This is the code for Zero-shot Knowledge Distillation which is accepted on ICML2019 oral paper. Note that it is not exactly the same as the author's algorithm due to a lack of detail in the paper. So I had to estimate some of the hyper-parameters and implemented detail. I got better results than the paper's in case of no augmentation. But I fail to increase performance by augmentation.
ZSKD is the knowledge distillation algorithm which not required real data. So they generate "Data Impression" samples which contain the teacher network's knowledge and train student network by it. It means that we don't have to care about privacy or safety. So the pros and cons I think are as follows.
-
Pros
- Simple but powerful algorithm.
- Data-free training algorithm
-
Cons
- Lack of experiments results of a large dataset such as ImageNet
- Only focused on a classification task
- The experiment set is not fair. they use augmentation for ZSKD only. So I think all of the rest performance can be increased.
This code requires
- Tensorflow 1.13
- Python 3.5
- Opencv 3.2.0
- Scipy 1.1.0
- Numpy 1.15.0
- Matplotlib 3.0.0
each version is not important except Tensorflow, I think.
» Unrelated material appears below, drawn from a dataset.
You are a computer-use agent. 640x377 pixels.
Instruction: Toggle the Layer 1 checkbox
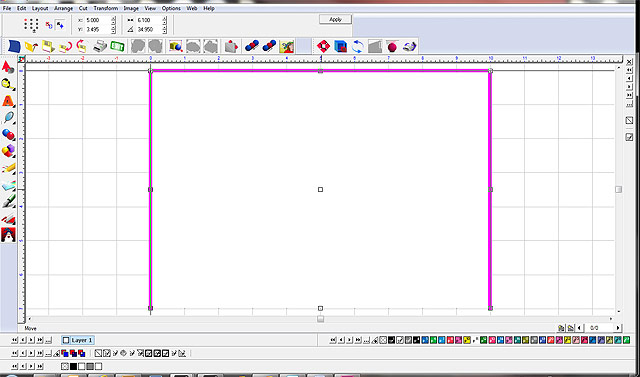coord(66,340)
Zero-shot knowledge distillation's procedure is composed with
- Training teacher network, → train_w_distill.py
- Generate data impression samples, → Data_Impressions.py
- Training student network by samples". → train_w_distill.py
But if you want to follow the author's configuration, just run the "autotrain.py".
When you train teacher network and generate some samples, you can visualize "Concentration matrix" and generated samples by "visualization.py" below images and tables are my experiment results.
I tested all the things by running the autotrain. And all of the numerical value is mean of 5 results.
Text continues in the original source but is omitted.